AIM OF THE TASK:
Please carry the forum post below about the convergence of an infinite trace sum forward from its last sentence, keeping its notation.

+++ EXCERPT TO READ

Show the sum of a sequence of trace is convergent. $\operatorname{trace}( \sum_{t=0}^{\infty} (A')^t C' \Sigma_S C A^t S)$ I encountered this problem when doing research.
Matrices are all real-valued. $\Sigma_S$ is a covariance matrix. One can assume $\Sigma_S$ is positive definite. $A$ is a square matrix with dimension $n\times n$. $C$ is a $n\times m$ matrix  where $m\leq n$. $C$ is a bit redundant here. One can assume that $C'\Sigma_S C$ is positive definite.
Now I want to find the conditions on $A$ and $C'\Sigma_S C$ such that
$$
\operatorname{trace}( \sum_{t=0}^{\infty} (A')^t C' \Sigma_S C A^t S) < \infty
$$
where $S$ is positive definite. Here, prime $'$ means transpose and $A^t$ refers to the $t$th power of matrix $A.
Ideas: We can write $C\Sigma_SC = LL'$ and assume that $(A,L)$ is controllable. We can see $\sum_{t=0}^\infty (A')^t LL'A^t$ is actually the infinite-horizon controllability Gramian. If all eigenvalues of $A$ have magnitudes less than $1$, then there is a unique positive definite solution of
$$
W_\infty  -A'W_\infty A = LL'.
$$
And the controllability Gramian can be expressed as $W_\infty = \sum_{t=0}^\infty (A')^t LL'A^t.$ Then, we have $trace( \sum_{t=0}^{T} (A')^t C' \Sigma_S C A^t S)\rightarrow \operatorname{trace}(W_\infty S)$ as $T\rightarrow \infty$.

++++++
+++ INFORMATION PROVIDED

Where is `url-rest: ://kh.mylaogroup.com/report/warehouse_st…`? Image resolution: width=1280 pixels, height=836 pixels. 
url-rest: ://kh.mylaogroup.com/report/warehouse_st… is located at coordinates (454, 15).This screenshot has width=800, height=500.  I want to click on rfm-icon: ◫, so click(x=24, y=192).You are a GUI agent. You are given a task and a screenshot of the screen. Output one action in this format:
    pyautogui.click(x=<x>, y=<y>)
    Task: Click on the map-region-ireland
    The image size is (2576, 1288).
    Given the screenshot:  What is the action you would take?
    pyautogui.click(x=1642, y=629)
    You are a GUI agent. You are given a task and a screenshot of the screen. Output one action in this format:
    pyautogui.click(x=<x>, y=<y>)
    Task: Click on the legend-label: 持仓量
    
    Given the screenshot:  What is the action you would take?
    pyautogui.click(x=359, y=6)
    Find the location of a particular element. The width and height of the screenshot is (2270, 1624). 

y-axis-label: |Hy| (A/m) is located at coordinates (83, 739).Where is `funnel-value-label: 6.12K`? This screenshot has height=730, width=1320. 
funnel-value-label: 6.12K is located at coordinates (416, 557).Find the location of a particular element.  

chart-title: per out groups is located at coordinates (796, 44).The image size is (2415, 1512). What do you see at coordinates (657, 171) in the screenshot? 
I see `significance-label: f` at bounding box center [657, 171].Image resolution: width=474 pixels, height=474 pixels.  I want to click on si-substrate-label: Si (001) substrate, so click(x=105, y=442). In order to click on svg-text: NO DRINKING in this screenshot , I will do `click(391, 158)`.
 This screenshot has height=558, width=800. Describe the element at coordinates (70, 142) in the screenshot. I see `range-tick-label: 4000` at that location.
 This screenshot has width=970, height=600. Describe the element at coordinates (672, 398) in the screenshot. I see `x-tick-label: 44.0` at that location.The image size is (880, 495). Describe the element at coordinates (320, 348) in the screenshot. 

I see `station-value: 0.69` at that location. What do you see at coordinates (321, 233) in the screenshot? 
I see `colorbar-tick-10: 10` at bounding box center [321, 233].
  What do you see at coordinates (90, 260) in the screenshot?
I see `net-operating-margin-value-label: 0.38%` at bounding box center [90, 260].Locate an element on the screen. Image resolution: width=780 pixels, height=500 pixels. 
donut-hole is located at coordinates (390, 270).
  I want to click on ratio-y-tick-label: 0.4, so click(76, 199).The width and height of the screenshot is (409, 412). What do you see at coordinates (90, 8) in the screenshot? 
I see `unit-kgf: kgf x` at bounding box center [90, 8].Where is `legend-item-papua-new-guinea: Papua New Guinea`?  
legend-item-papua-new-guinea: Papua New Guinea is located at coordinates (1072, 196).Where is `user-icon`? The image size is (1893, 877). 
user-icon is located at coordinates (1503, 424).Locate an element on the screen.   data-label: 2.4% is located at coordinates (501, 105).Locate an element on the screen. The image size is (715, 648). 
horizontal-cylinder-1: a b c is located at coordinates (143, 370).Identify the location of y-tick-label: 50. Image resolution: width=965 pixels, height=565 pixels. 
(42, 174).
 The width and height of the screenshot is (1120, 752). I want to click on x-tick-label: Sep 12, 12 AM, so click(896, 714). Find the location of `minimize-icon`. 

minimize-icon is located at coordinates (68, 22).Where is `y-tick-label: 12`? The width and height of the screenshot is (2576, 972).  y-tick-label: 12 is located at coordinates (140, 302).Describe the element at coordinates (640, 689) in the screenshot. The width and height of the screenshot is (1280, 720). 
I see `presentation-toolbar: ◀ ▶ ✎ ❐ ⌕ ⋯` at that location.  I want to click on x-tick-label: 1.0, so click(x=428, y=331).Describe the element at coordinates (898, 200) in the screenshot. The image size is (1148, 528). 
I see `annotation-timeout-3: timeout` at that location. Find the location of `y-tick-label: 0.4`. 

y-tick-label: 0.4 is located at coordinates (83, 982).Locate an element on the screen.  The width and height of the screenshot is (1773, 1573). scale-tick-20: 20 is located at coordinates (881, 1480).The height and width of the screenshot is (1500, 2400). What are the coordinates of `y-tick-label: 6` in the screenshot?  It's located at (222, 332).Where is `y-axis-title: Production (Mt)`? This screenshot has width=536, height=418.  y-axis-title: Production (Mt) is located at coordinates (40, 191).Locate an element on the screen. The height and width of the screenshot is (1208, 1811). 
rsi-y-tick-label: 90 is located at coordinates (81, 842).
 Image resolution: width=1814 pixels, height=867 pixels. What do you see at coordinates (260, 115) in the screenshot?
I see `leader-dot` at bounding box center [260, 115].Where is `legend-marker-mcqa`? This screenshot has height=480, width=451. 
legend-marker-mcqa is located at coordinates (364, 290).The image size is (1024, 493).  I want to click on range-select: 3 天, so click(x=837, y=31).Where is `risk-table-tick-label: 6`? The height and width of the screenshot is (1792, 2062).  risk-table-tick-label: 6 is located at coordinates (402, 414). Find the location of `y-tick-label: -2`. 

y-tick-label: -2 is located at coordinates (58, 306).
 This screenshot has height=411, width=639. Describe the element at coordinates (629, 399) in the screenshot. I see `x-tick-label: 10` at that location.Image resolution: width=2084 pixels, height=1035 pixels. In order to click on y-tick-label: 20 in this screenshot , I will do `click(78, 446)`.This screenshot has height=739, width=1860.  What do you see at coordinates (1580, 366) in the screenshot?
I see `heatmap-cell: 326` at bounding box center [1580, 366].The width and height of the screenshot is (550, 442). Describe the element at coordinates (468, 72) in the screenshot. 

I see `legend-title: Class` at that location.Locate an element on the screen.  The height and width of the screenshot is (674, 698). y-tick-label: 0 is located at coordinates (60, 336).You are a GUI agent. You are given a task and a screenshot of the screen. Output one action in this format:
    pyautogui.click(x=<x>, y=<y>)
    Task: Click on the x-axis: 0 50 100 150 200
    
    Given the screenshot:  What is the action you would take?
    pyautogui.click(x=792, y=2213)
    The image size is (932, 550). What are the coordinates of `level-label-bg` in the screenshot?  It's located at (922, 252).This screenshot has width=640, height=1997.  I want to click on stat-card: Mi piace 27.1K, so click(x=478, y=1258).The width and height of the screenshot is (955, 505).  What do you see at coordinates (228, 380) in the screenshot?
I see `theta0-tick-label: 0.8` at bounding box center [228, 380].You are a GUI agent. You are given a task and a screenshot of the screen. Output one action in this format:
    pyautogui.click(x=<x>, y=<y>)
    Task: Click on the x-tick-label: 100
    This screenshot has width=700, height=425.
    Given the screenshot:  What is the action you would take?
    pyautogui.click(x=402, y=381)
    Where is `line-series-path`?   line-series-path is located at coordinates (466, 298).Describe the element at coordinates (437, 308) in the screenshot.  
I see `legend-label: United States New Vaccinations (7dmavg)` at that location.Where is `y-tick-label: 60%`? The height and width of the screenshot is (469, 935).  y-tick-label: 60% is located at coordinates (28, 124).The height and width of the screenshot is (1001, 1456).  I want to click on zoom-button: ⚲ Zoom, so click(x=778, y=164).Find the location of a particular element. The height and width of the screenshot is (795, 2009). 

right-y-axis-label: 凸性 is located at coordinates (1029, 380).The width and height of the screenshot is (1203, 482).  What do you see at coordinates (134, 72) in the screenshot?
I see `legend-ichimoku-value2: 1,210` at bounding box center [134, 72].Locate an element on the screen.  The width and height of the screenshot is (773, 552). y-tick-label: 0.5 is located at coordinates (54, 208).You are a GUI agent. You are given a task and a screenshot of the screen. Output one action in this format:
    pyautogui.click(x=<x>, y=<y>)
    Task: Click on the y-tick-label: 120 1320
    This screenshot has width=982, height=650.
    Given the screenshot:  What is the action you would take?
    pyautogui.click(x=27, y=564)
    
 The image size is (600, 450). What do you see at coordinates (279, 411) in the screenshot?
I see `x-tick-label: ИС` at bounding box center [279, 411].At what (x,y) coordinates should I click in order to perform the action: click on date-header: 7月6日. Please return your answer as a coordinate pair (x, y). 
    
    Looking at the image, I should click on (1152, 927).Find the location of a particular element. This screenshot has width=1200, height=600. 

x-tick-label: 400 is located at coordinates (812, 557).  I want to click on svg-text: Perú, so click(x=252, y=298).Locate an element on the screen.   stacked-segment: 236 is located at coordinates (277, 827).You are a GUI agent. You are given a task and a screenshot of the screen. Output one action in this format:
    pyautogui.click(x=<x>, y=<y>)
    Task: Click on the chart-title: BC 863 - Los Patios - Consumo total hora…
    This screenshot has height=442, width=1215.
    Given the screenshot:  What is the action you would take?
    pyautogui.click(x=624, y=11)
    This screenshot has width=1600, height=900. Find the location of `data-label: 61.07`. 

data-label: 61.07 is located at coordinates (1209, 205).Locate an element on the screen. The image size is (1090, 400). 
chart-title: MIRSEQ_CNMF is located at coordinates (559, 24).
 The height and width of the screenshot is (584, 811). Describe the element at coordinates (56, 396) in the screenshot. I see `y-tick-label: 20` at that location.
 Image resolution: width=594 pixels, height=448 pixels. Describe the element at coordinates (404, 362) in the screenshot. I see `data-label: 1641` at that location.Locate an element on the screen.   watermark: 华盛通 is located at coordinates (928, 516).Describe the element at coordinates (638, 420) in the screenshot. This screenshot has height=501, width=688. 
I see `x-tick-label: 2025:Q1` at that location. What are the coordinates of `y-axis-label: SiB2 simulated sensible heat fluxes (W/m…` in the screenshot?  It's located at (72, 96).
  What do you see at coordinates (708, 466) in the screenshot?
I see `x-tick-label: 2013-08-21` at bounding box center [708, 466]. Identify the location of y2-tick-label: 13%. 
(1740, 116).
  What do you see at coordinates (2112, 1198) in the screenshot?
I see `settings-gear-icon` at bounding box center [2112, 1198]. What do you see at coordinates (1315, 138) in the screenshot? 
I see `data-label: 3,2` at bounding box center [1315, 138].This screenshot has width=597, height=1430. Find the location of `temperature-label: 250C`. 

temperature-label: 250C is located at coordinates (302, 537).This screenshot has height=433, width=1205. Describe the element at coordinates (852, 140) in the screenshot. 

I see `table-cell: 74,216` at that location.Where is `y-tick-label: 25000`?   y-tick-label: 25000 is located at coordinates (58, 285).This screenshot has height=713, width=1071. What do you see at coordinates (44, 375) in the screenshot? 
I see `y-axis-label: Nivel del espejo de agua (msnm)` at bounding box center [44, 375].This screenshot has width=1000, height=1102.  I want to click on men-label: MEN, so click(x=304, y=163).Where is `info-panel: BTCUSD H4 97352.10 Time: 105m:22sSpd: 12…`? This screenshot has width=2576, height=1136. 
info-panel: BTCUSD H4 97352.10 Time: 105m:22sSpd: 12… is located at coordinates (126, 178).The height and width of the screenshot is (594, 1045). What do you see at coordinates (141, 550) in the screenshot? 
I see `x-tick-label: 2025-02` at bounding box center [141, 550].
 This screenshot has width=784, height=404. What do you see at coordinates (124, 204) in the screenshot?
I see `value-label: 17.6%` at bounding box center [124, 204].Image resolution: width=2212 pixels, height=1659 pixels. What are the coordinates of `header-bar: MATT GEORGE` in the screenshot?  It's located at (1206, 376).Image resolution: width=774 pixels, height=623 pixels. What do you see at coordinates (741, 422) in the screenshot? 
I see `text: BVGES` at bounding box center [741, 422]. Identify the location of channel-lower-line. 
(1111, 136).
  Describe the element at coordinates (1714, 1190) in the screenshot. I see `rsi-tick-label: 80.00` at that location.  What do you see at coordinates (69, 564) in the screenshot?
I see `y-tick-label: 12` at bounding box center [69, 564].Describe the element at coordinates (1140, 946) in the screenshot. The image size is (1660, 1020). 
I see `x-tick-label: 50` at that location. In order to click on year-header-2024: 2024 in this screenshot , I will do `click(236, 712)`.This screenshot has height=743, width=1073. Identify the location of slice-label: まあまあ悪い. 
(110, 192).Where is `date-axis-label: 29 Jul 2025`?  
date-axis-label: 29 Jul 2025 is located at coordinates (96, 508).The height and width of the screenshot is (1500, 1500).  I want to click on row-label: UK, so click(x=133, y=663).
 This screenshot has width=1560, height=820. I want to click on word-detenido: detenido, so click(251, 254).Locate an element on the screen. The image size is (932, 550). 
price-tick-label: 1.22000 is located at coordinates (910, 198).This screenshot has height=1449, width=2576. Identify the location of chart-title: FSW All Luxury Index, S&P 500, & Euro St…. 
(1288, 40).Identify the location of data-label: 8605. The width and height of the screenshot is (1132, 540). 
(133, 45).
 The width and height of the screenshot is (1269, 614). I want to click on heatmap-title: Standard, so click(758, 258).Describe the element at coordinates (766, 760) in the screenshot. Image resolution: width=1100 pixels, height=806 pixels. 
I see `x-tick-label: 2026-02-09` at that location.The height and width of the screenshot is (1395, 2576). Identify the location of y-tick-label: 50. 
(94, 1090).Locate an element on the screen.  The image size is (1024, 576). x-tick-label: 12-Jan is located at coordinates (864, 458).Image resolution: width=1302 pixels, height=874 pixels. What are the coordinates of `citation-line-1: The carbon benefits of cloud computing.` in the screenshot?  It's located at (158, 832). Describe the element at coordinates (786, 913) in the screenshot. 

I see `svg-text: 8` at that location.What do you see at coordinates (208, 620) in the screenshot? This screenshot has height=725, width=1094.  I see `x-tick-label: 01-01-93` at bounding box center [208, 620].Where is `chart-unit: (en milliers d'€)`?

++++++

ANSWER TO THIS PROBLEM:
But this convergence requires that $A$ is table and $(A,L)$ is controllable. Can we conclude $$
\operatorname{trace}( \sum_{t=0}^{\infty} (A')^t C' \Sigma_S C A^t S) < \infty
$$ using only the assumption that $(A,L)$ is controllable?
More Background:
Consider a linear-quadratic-gaussian optimal control problem with a discrete-time linear system
$$
x_{t+1} = Ax_t + Bu_t + Cw_t,
$$
where $x_t$ is the state, $u_t$ is the control and $w_t$ is Gaussian noise with zero mean and variance $\mathbf{E}[w_t' w_\tau ]=\Sigma_S\delta(t-\tau)$. Here, $\delta(\cdot)$ is the Kronecker delta function. Given $x_0 =x$, let $\mathcal{F}_t = \{x_0,u_0,\dotsc,u_{t-1}\}$. And the problem is associated with quadratic stage cost $x_t'Qx_t + u_t' Ru_t$ with $Q\geq 0$ and $R\geq 0$.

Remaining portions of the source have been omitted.